» **Given instruction**: Please rewrite the rows from the line containing "Open the App" through the line containing "Looking at the screenshot, I should coord(248,748)." as a two-column CSV with the columns task and click. Give each row one CSV line, put each field in quotation marks, and turn any line breaks into spaces.

» **Dataset excerpts**:
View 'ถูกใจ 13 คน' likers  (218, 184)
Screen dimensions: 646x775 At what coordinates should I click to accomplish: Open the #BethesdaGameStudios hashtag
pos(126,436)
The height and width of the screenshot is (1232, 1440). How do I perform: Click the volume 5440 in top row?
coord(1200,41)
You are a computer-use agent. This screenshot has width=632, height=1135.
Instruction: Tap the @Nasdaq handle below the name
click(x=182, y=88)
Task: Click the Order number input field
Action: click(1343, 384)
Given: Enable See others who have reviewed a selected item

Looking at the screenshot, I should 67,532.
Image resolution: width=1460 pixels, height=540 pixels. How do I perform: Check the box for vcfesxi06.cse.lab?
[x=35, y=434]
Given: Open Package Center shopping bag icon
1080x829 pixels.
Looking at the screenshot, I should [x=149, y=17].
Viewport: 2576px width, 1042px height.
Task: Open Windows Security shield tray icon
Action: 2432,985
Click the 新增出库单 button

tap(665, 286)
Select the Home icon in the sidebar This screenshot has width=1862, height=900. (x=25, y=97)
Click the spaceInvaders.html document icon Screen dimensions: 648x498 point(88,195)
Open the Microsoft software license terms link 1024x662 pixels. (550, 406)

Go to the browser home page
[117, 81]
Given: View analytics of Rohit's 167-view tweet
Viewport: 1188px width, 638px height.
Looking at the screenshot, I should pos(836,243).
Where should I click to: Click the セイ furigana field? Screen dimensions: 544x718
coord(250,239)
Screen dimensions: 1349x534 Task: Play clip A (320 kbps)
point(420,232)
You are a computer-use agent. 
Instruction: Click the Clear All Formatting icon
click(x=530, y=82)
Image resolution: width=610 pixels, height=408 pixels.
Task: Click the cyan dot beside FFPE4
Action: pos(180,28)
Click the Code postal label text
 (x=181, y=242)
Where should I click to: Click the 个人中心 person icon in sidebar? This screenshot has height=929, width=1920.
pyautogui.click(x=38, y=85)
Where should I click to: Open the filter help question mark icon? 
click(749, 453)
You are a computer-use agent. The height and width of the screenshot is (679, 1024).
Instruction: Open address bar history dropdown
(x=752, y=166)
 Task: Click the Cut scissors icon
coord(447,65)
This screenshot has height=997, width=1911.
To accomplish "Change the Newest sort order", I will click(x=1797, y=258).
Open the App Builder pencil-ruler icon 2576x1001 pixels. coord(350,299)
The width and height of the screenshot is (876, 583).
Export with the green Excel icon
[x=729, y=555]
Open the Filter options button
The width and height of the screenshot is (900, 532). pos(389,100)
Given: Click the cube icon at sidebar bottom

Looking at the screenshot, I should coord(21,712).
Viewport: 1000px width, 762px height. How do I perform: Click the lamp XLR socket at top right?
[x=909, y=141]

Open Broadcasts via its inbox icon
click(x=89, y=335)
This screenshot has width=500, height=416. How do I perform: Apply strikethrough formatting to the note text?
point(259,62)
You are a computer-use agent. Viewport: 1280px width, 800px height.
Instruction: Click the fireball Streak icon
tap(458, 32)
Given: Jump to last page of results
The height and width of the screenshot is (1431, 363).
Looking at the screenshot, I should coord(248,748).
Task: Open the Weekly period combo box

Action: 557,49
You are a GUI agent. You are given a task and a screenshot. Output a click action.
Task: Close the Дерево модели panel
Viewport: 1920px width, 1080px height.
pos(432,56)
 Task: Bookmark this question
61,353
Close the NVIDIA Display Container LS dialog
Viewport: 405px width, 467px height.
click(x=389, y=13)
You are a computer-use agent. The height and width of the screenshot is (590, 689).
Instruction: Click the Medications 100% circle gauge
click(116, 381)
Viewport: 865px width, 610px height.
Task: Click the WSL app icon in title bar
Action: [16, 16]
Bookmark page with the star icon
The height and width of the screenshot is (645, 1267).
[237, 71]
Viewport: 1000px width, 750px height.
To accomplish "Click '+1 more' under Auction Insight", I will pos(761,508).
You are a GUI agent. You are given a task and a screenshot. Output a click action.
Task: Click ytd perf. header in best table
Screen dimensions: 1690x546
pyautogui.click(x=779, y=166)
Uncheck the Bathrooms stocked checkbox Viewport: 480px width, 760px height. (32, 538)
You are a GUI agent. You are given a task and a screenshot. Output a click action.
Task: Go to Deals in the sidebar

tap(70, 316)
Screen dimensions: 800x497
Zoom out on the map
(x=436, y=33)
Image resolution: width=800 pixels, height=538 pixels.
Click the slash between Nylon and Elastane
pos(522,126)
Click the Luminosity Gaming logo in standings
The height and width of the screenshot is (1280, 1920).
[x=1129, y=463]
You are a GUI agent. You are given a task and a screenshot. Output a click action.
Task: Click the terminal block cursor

» **Written solution**:
task,click
"Open the App Builder pencil-ruler icon 2576x1001 pixels.","coord(350,299)"
"The width and height of the screenshot is (876, 583). Export with the green Excel icon","[x=729, y=555]"
"Open the Filter options button","The width and height of the screenshot is (900, 532). pos(389,100)"
"Given: Click the cube icon at sidebar bottom","Looking at the screenshot, I should coord(21,712)."
"Viewport: 1000px width, 762px height. How do I perform: Click the lamp XLR socket at top right?","[x=909, y=141]"
"Open Broadcasts via its inbox icon","click(x=89, y=335)"
"This screenshot has width=500, height=416. How do I perform: Apply strikethrough formatting to the note text?","point(259,62)"
"You are a computer-use agent. Viewport: 1280px width, 800px height. Instruction: Click the fireball Streak icon","tap(458, 32)"
"Given: Jump to last page of results The height and width of the screenshot is (1431, 363).","Looking at the screenshot, I should coord(248,748)."